Since waving goodbye to 2021 I have had the pleasure of spending time up at Government House with the Lieutenant Governor, Sir John Lorimer. His Excellency met with me to discuss his role in constitutional, legislative and community terms. When touring the gardens he passed on some words of wisdom, recommending that I keep my options open, professionally speaking. The following week I returned to assist the Oaths and Passport team in the coordination of the first Citizenship Ceremony of the year. This was a heart-warming experience. I was also invited to chat with Head Boys and Girls about my educational journey on a separate visit in early March.

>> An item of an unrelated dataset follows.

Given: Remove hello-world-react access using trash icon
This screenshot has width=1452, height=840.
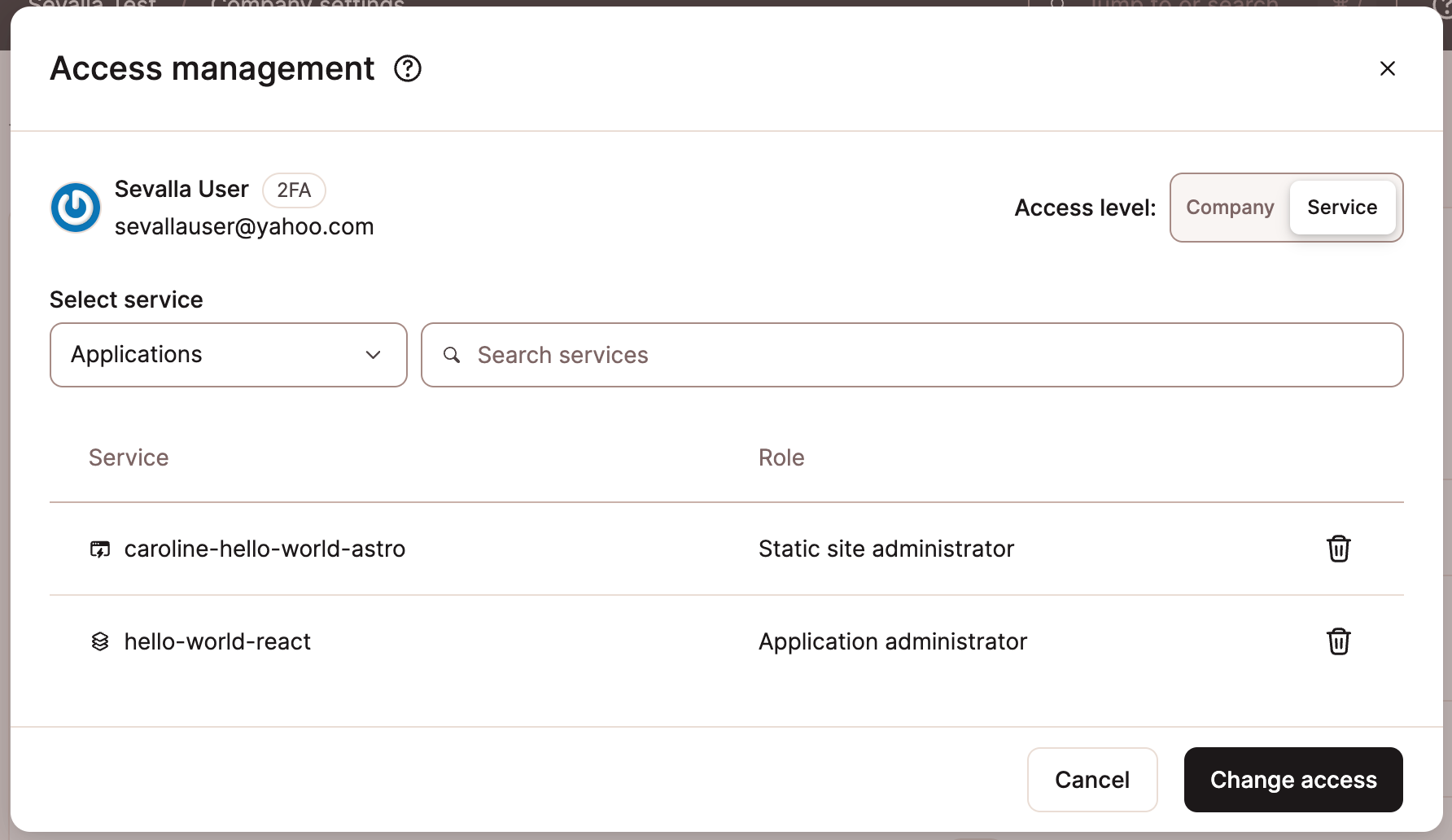Looking at the screenshot, I should (x=1339, y=641).
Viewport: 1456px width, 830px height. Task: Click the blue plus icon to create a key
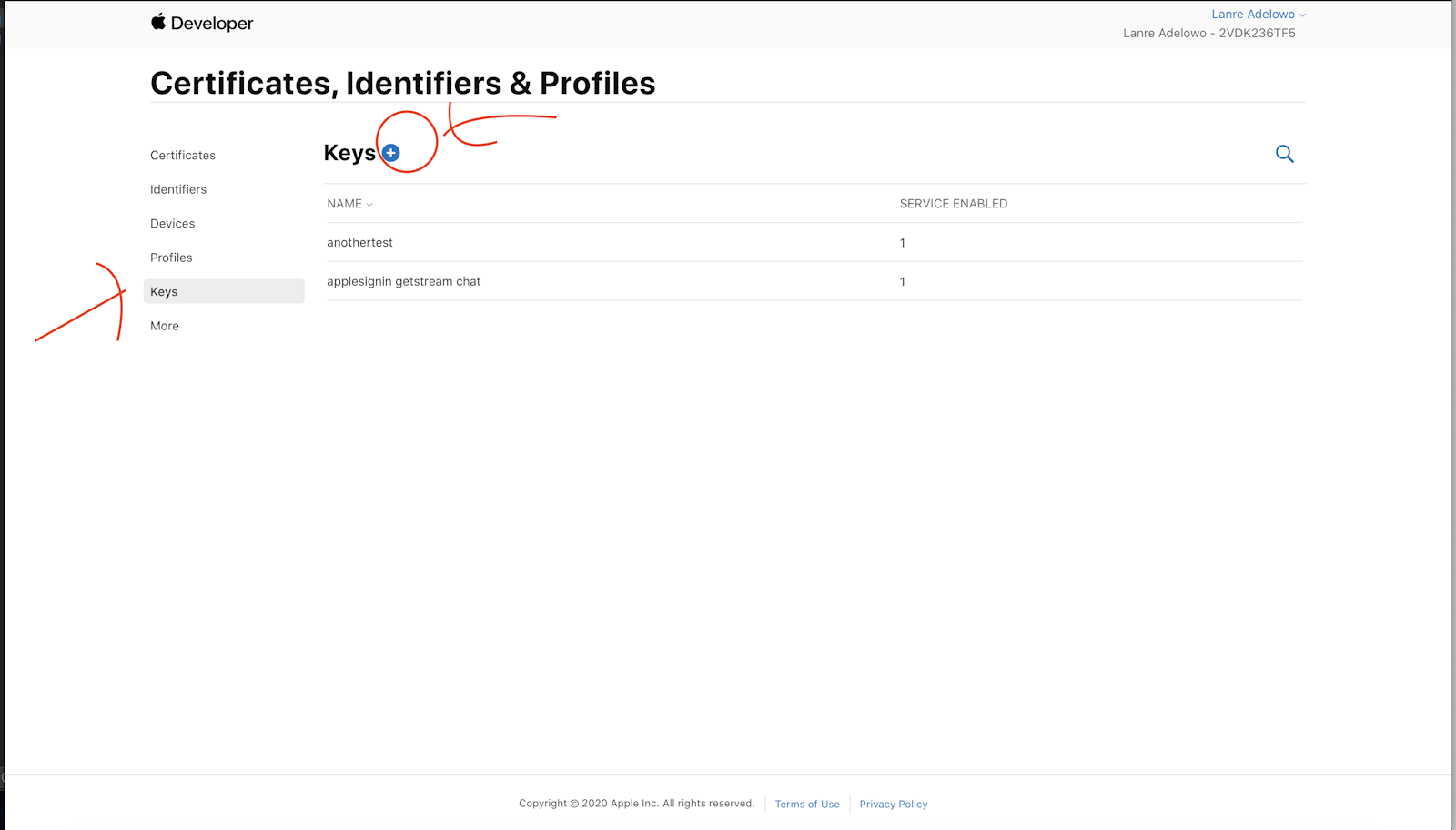coord(391,153)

Tasked with the organisation of Junior Tynwald for 27th January, I was central in the formulation of the Order and Question Papers, liaising with Departments, and corresponding with Members, teachers, caterers, and the press. Our youth parliament gives each ​school on rotation the option to move a motion which is answered by the Minister of the Department. I found this was challenging, but totally worthwhile especially as I took on the role as Deputy Clerk on the day, and I could see it all come together. I was incredibly impressed by the standard of the debate from the sixth-formers. It appears, future generations, that we are in safe hands…


For the Keys Management and Members’ Standards Committee I drafted my first report, entitled Chaplaincy and Prayer. In drafting the report, the role of the Assistant Clerk is to consolidate recommendations made by the Committee for review which, if included in ​the final report, will be debated in the Chamber. The report was laid before the House of Keys on February 8th and was hotly debated by all Members as I watched on intently from the press gallery. It was exciting to play a part in this legislative process, and for the mover of the motion use a speech I had drafted for them. The issues involved are yet to be resolved and I aim to continue to be of assistance in these matters.

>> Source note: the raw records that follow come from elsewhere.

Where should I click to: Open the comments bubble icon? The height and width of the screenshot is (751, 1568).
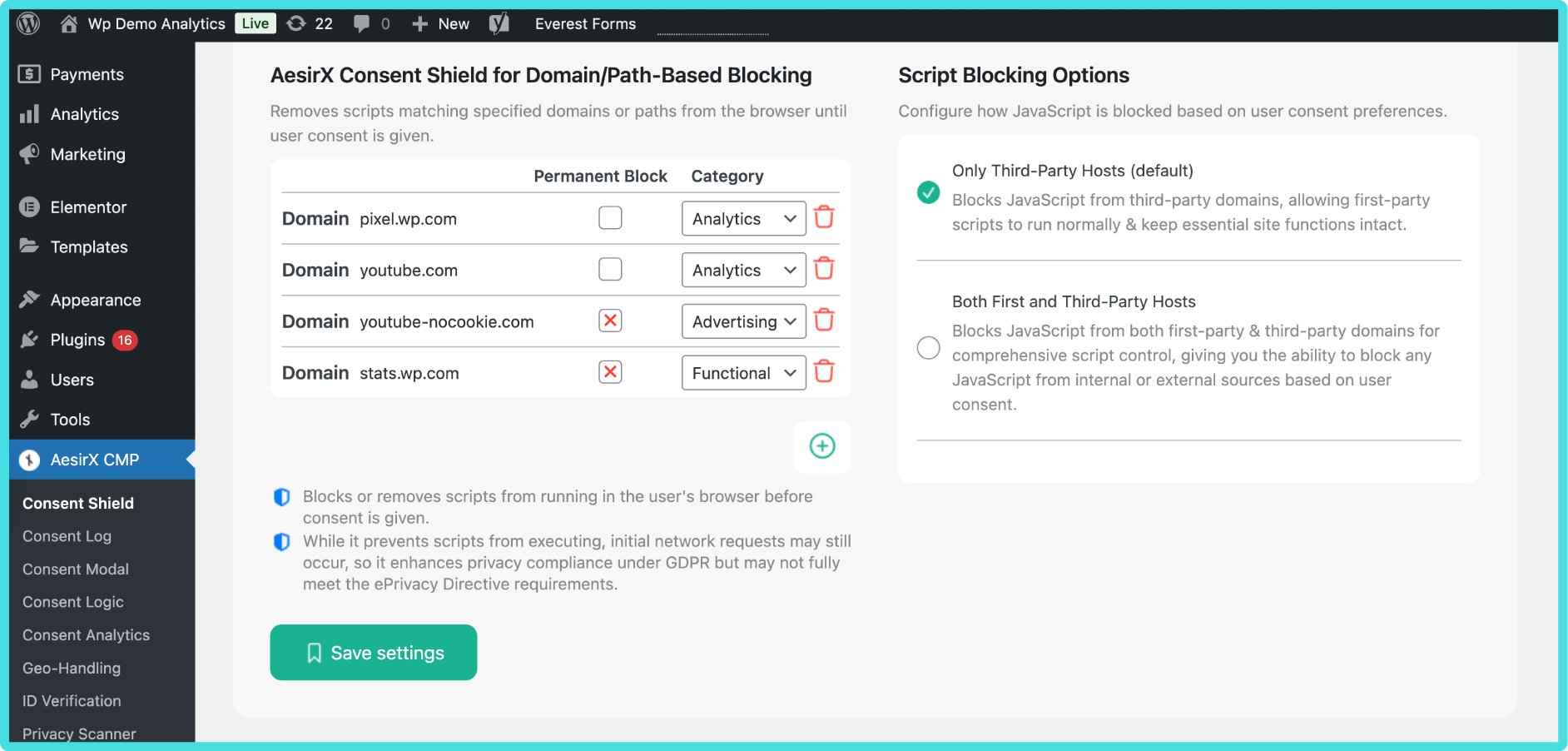(361, 23)
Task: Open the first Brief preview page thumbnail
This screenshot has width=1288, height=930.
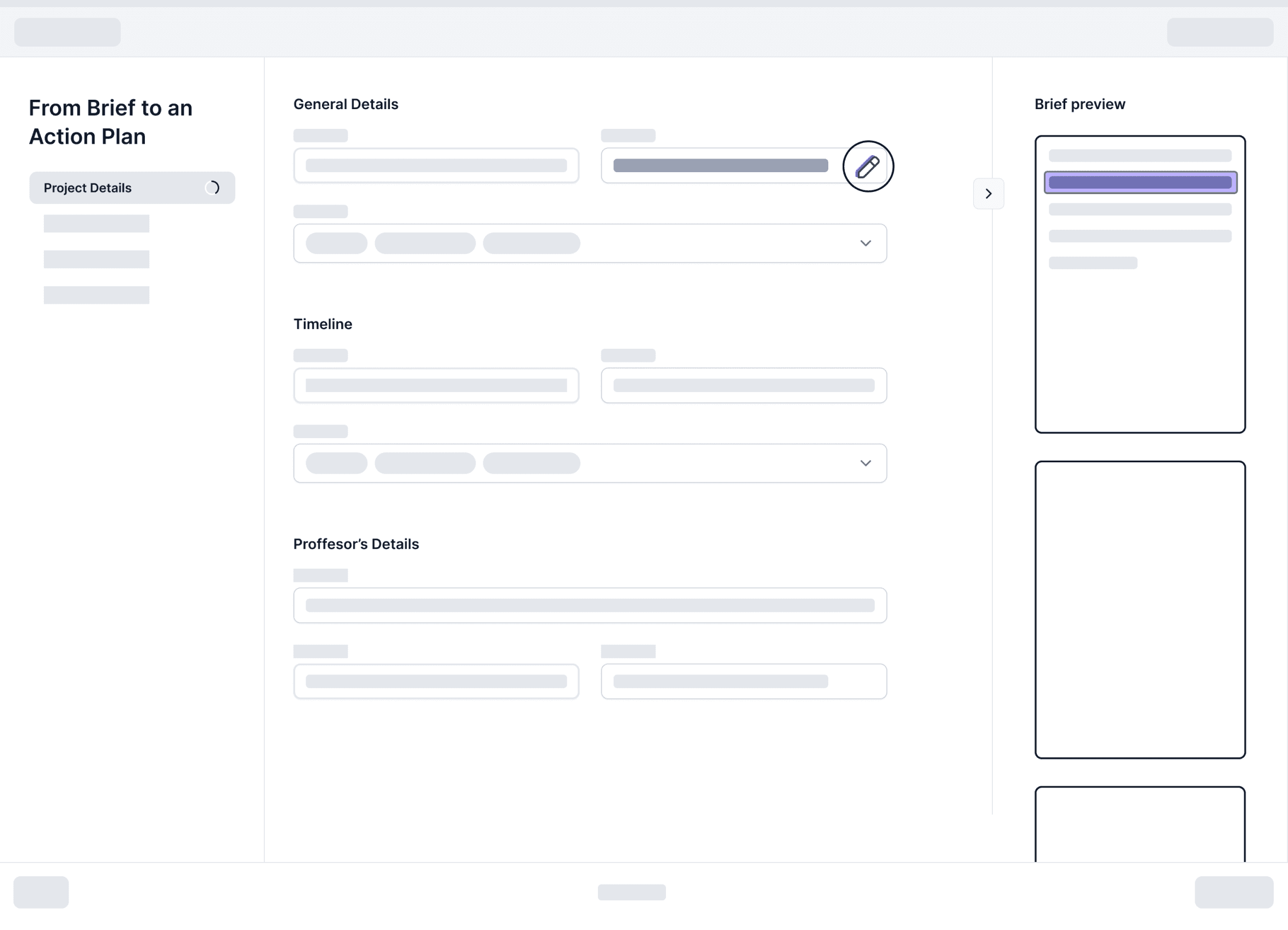Action: pyautogui.click(x=1140, y=341)
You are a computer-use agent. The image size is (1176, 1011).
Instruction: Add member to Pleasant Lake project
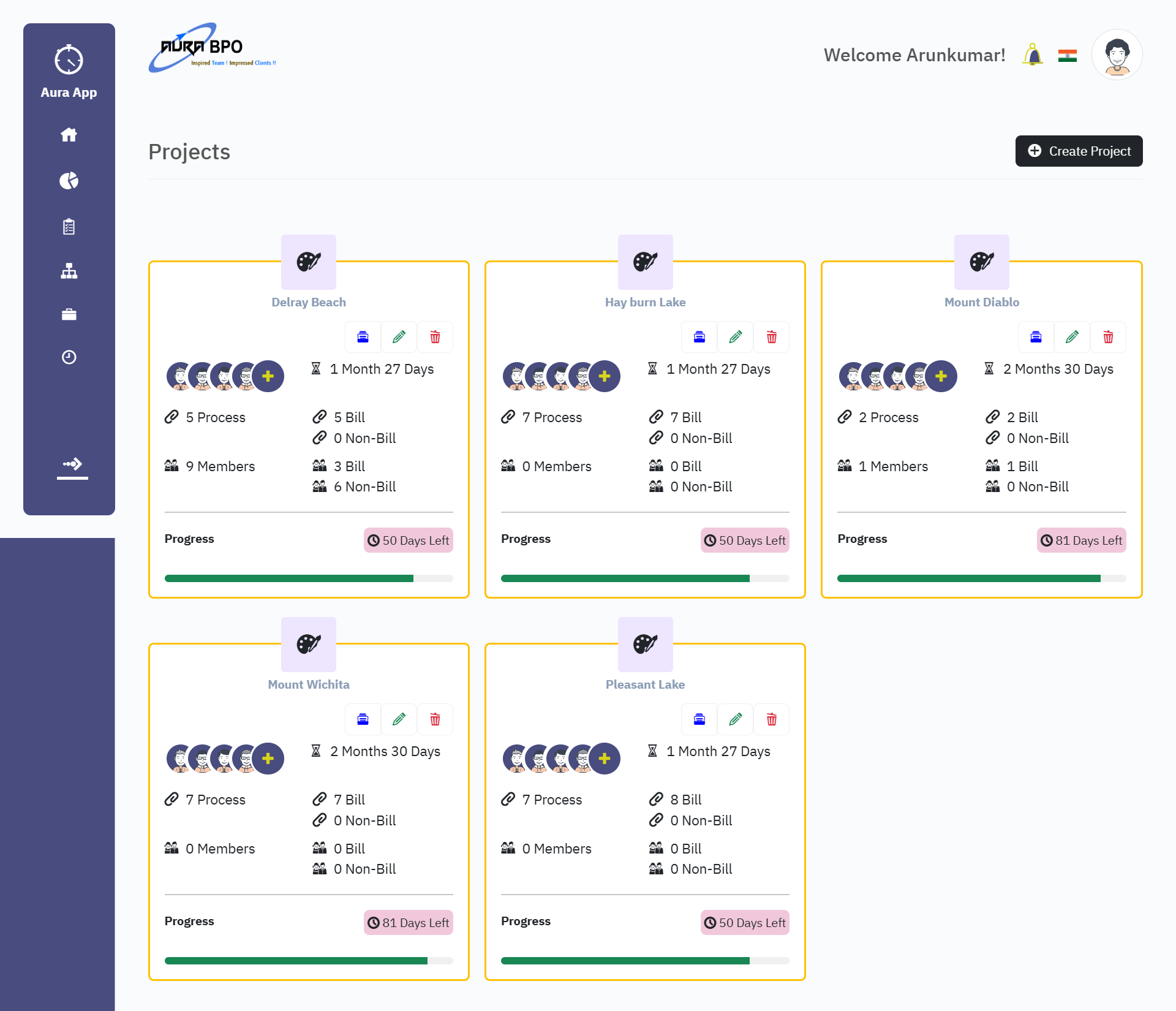605,759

I was thrown into the deep end for my first oral evidence hearing with the Social Affairs Committee: I clerked it alone! In all seriousness, I didn’t drown and it all went swimmingly… The Department of Home Affairs Minister, Jane Poole-Wilson MHK, and CEO, Dan Davies, gave evidence in the Legislative Council. I received good feedback from the Committee Members and the Clerk of the Committee which is always appreciated after taking on something for the first time.



As I stated at the beginning of this post, so much has happened in these last four months. I cannot believe I am halfway through my internship already! I am having so much fun here. It is often said that every day is different in Tynwald, and I can only agree. I am so lucky to work in such an interesting Office, with professional, friendly people as I develop myself and my career aspirations.